Correspondence

[Letterhead of Wachtell, Lipton, Rosen & Katz]

March 9, 2012

Mr. Daniel F. Duchovny, Special Counsel

Office of Mergers and Acquisitions

Division of Corporation Finance

United States Securities and Exchange Commission

Washington, D.C. 20549-3628

 

  RE: CVR Energy, Inc.

Schedule 14D-9 filed March 1, 2012

SEC File No. 005-83522

Dear Mr. Duchovny:

We are in receipt of the comments of the staff (“Staff”) of the Securities and Exchange Commission (the “Commission”) set forth in your letter dated March 7, 2012 (the “SEC Comment Letter”) regarding the above referenced CVR Energy, Inc. (the “Company”) Solicitation/Recommendation Statement on Schedule 14D-9 (the “Schedule 14D-9”). In connection with this letter, the Company is filing Amendment No. 3 to the Schedule 14D-9 (“Amendment No. 3”).

We have responded to each of the Staff’s comments below. For the Staff’s convenience, the numbered responses set forth below contain the Staff’s comments and correspond to the numbered comments contained in the SEC Comment Letter. Note that all defined terms used in this letter have the same meaning as in the Schedule 14D-9, unless otherwise indicated.

Schedule 14D-9

The Solicitation or Recommendation

Reasons for Recommendation, page 19

 

  1. Staff’s Comment: We note the disclosure relating to your receipt of two financial inadequacy opinions. Please describe the analyses performed by the two advisors in reaching their opinions. Refer to Items 1012(b) and 1011(c) of Regulation M-A. Also, please provide us supplementally with any presentation materials the financial advisors provided to you.

Response: The Company has given serious consideration to the Staff’s comment. Based on this consideration, the Company does not believe that it is necessary or desirable to provide any additional disclosure describing the analyses performed by the financial advisors in reaching their opinions (for convenience, we refer to this matter as the “additional disclosure” below).


Mr. Daniel F. Duchovny

U.S. Securities and Exchange Commission

March 9, 2012

Page 2 of 4

 

The Company believes that the inadequacy opinions themselves, the complete text of each of which are filed as Annexes B and C to the Schedule 14D-9, satisfy all relevant legal requirements, provide the Company’s stockholders with the appropriate information and are consistent with past practice in the context of unsolicited (hostile) offers. The Company does not believe that the additional disclosure is necessary to make the statements made in the Schedule 14D-9, in light of the circumstances under which they are made, not materially misleading. The Company believes the Schedule 14D-9 is complete and includes extensive disclosure regarding the many reasons for the Board’s recommendation. The Company respectfully submits that, having considered Items 1012(b) and 1011(c) of Regulation M-A, no additional disclosure in this regard is necessary to state the reasons for the Board’s recommendation or to make the included disclosure materially complete. Importantly, the Company notes that Schedule 14D-9 does not incorporate Item 1015(b) of Regulation M-A, which contains a specific requirement to provide a summary of a financial advisor’s opinion and analyses.

In addition, based upon review of relevant precedents, the Company believes that it is highly unusual, if not unprecedented, for a Schedule 14D-9 filed by a target company subject to a non-Schedule 13E-3 hostile tender offer to disclose information describing the financial analyses conducted by the target company’s financial advisor while the offer remained hostile. We believe that the absence of such additional disclosure reflects both the lack of an explicit line-item disclosure requirement and a general consensus that disclosures of the type described in the Staff’s comment would strategically benefit the hostile bidder (including by providing it with information that could not be acquired through discovery in litigation) without providing any offsetting benefit to the stockholders of the target company.

## Entries supplied
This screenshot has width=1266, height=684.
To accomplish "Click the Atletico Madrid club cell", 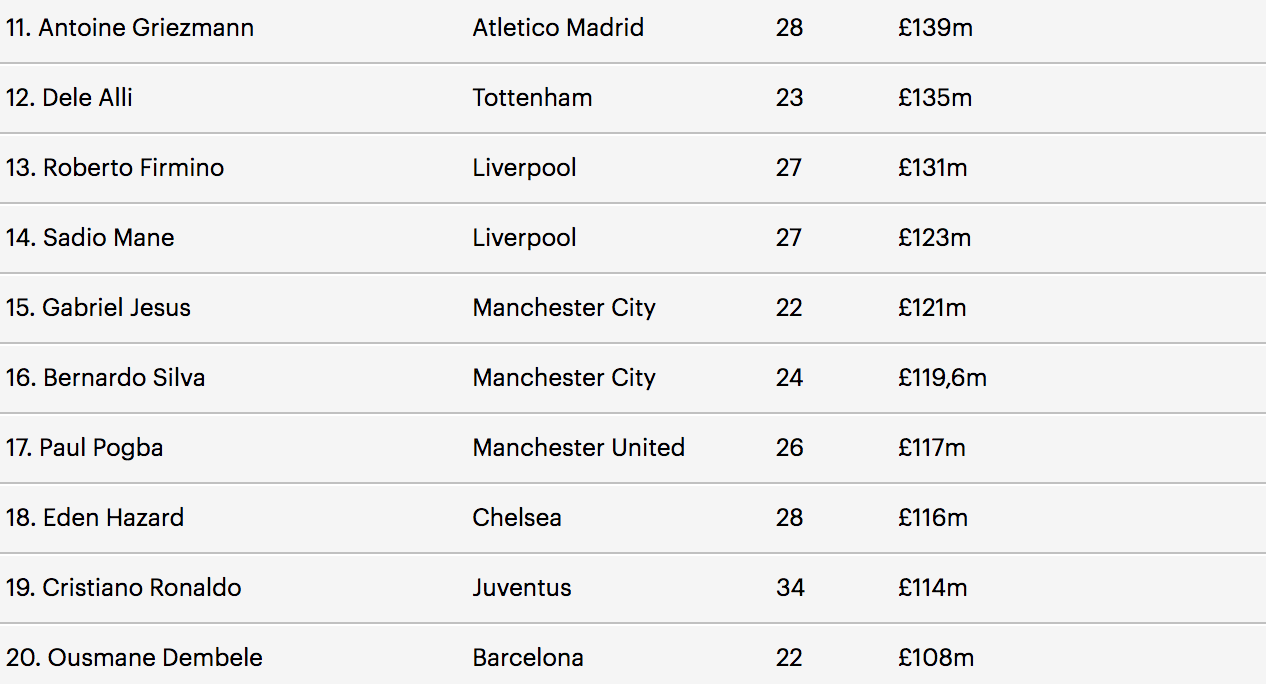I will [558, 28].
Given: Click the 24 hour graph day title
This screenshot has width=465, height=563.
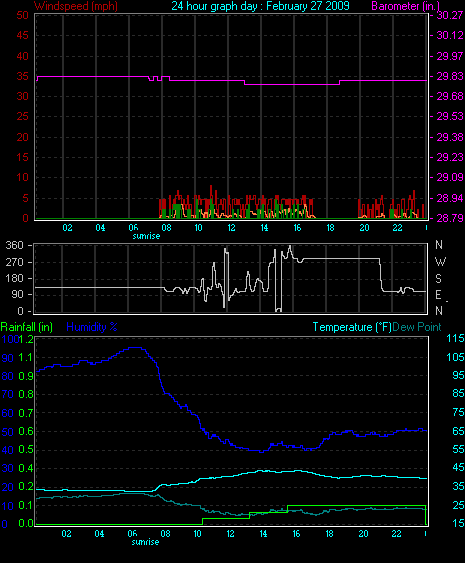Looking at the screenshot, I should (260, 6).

## What you have to do
Quote the letter to the SEC staff word for word from "The Solicitation or" to "provided to you.".

## Response below
The Solicitation or Recommendation

Reasons for Recommendation, page 19

 

  1. Staff’s Comment: We note the disclosure relating to your receipt of two financial inadequacy opinions. Please describe the analyses performed by the two advisors in reaching their opinions. Refer to Items 1012(b) and 1011(c) of Regulation M-A. Also, please provide us supplementally with any presentation materials the financial advisors provided to you.